Nov 14 13:52:42 mewdemstr1 dhcpd[4059]: DHCPNAK on 192.168.2.12 to 40:b8:37:c8:cf:7c via eth1
[...]
Nov 14 14:01:23 mewdemstr1 dhcpd[4059]: DHCPREQUEST for 192.168.2.10 (192.168.2.1) from 68:54:fd:4c:98:c8 via eth1.2
Nov 14 14:01:23 mewdemstr1 dhcpd[4059]: DHCPACK on 192.168.2.10 to 68:54:fd:4c:98:c8 (amazon-b3c8977f1) via eth1.2
Nov 14 14:01:23 mewdemstr1 dhcpd[4059]: DHCPREQUEST for 192.168.2.10 (192.168.2.1) from 68:54:fd:4c:98:c8 (amazon-b3c8977f1) via eth1: wrong network.
Nov 14 14:01:23 mewdemstr1 dhcpd[4059]: DHCPNAK on 192.168.2.10 to 68:54:fd:4c:98:c8 via eth1

Weirdly, the “amazon-b3c8977f1” device always gets a correct address, even though it too shows the “wrong network” error.


#5

One thing that might be worth trying out is rebooting back into the older image. Or, you can always readd an older image with “add system image old-rc6/5/etc”.


#6

The issue persists at least since RC2 (which is the version I originally migrated to).


#7

Hello, @matzus!
This behavior is really strange. I can propose to do one of this:

  • analyze incoming traffic on eth0 interface to see from which VLAN come DHCP requests;
  • change port 1 configuration on switch to trunk and use new VLAN instead 1.

#8

Okay, I found a hint here: https://serverfault.com/questions/463391/switch-sending-dhcp-packets-to-wrong-vlan

The issue seems to be that some component (maybe the Linux network stack?) does not like tagged and untagged (in my case native) VLAN traffic on the same NIC. Specifically, broadcasts originating from the native VLAN (e.g.

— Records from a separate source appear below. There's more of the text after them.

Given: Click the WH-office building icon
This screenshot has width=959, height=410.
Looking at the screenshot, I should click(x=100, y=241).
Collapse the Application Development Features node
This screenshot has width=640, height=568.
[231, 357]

DHCP requests) will be propagated across VLAN boundaries.

My solution was to create another subnet for native VLAN traffic that I now use for management traffic only. This way, DCHP traffic will be kept out of the other VLANs and stays duly restricted to its assigned subnet.